Mr. Harris said he believes the defined contribution industry is "at risk because of the payment practices" of mutual fund firms and 401(k) plan service providers. "In the mutual fund and retirement provider industry, if you can't trust your provider, who can you trust?"
The investigation "will raise a lot of questions with clients directed more to providers — are they getting the best funds available and who is paying the provider," said Ryan Ball, consultant at Stratford Advisory Group Inc., Chicago. Stratford advises 401(k) plan sponsors and gets a fee for its independent consulting work without getting any compensation from mutual funds or other providers, Mr. Ball said.
"Plan sponsors and participants are often not aware of these fees," said Gregory Kasten, president and chief executive officer of Unified Trust Co. NA, Lexington, Ky., a consultant to small and medium-sized 401(k) plans. "The plan sponsor often has to ask the provider, ‘How much is the mutual fund paying you?' " he said. "Unless the plan sponsor presses strongly. it's often hard for them to find out."
Unified Trust has written a software program that tracks all the fees it collects from the revenues generated by the 401(k) plans it advises. After it figures out the total fees paid by the plan sponsor, it reports them to the 401(k) plan and deducts the amount from its own consulting fee.
Ted Disabato, senior vice president of Clark Consulting, Chicago, another adviser to 401(k) plans, thinks it's wrong for consultants to accept 12(b)-1 fees from mutual funds. "The consultant tells the plan sponsor that they'll get paid by the 12(b)-1 fees, so the client doesn't have to write a check. But has the consultant added value to the retirement plan?" Mr. Disabato asks rhetorically.
Mr. Disabato said 12(b)-1 fees should be recaptured by the 401(k) plan.

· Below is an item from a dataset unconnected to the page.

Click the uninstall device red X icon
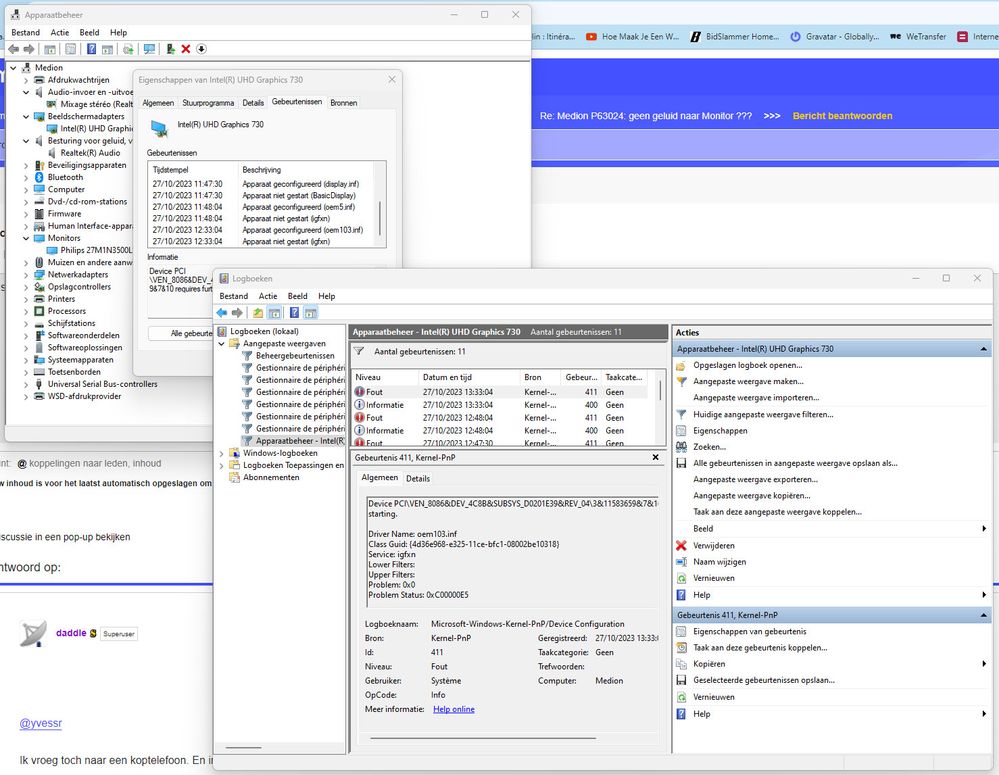 click(x=186, y=48)
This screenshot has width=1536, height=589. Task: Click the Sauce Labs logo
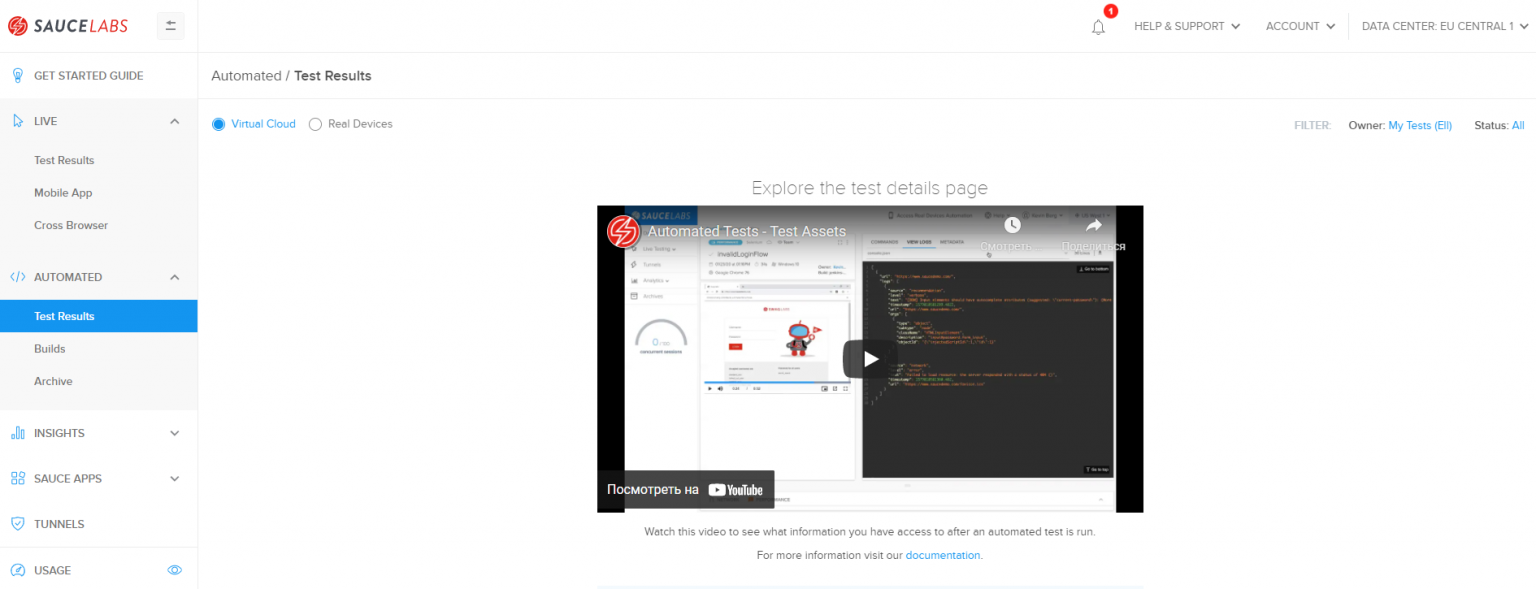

Some industry executives said part of the problem is that many of the agreements between 401(k) plans and their providers have a confidentiality clause, forbidding the plan sponsor from revealing terms of its deal to another plan sponsor.

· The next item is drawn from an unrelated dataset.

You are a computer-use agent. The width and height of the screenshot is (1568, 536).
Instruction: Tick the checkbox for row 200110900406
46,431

"I'd like to know what's in the agreements that's caused the providers to ask for confidentiality from the plan sponsor," said McHenry's Mr. Harris. "It makes it difficult for the plan sponsors to know what the market is."

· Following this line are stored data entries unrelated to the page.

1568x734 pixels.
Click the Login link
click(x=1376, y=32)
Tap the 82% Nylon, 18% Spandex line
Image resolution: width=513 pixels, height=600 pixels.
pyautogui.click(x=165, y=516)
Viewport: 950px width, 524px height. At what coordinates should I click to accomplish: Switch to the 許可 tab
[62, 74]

William F. Quinn, president of AMR Investment Services Inc., Dallas-Fort Worth, Texas, which oversees American Airlines' $4.8 billion 401(k) plan, said American does some revenue sharing with some of the seven mutual fund companies that provide 31 investment options to the fund.
"After we select funds, we look to see what the lowest cost option is," he said. If the mutual fund the plan wants to use has a higher fee than a similar fund, the plan will use revenue sharing to get the lowest fee.
"I think what the SEC is looking at is mutual funds paying to get into 401(k) plans," said Mr. Quinn. He doesn't expect the investigation to affect American's 401(k) plan.
The manager of a 401(k) plan with more than $2 billion in assets, who did not want to be identified, said plan sponsors should record all of their fees separately, including record keeping and investment management. "It's the best way to understand where costs are incurred. You don't know if you're getting a good deal for the services provided unless you do this. To the extent that revenue sharing is greater than the cost of record keeping, you know the deal you're getting," he said.
He mentioned that of the two biggest providers, Fidelity has revenue sharing while Vanguard doesn't. He said Vanguard offers large 401(k) plan sponsors institutional funds and not retail funds, which have much higher fees. Fidelity, which the sponsor said only offers retail funds, must do revenue sharing with plan sponsors in order to match Vanguard's costs to large 401(k) plans.
Vanguard has "a long-standing policy of not paying for distribution" for both its retail and institutional mutual funds, spokesman John Demming said. Vin LoPortio, spokesman for Fidelity, said the firm offers only retail funds to all investors. However, Mr. LoPortio said other factors — including Fidelity's "open architecture" — are involved with the fee-sharing arrangements with the firm's plan sponsor clients and other providers. He wouldn't elaborate.
Meanwhile, consultants that advise 401(k) plans and are involved in revenue-sharing arrangements would not comment for this article. They include Mellon Human Resources & Investment Solutions, Pittsburgh, and Mercer Investment Consulting and Watson Wyatt Worldwide, both of Washington. A spokeswoman for Hewitt Associates LLC, Lincolnshire, Ill., said officials there were not available to comment.
Also, plan sponsors contacted for comment did not return calls by press time, including IBM Corp., Armonk, N.Y.; Bell South Corp., Atlanta; Domino's Pizza, Ann Arbor, Mich.; Fujitsu America Inc., San Jose, Calif.; and Duke Energy Corp., Charlotte, N.C. Spokesmen for Kimberly-Clark Corp., Dallas, and General Motors Corp., Detroit, said they had no comment.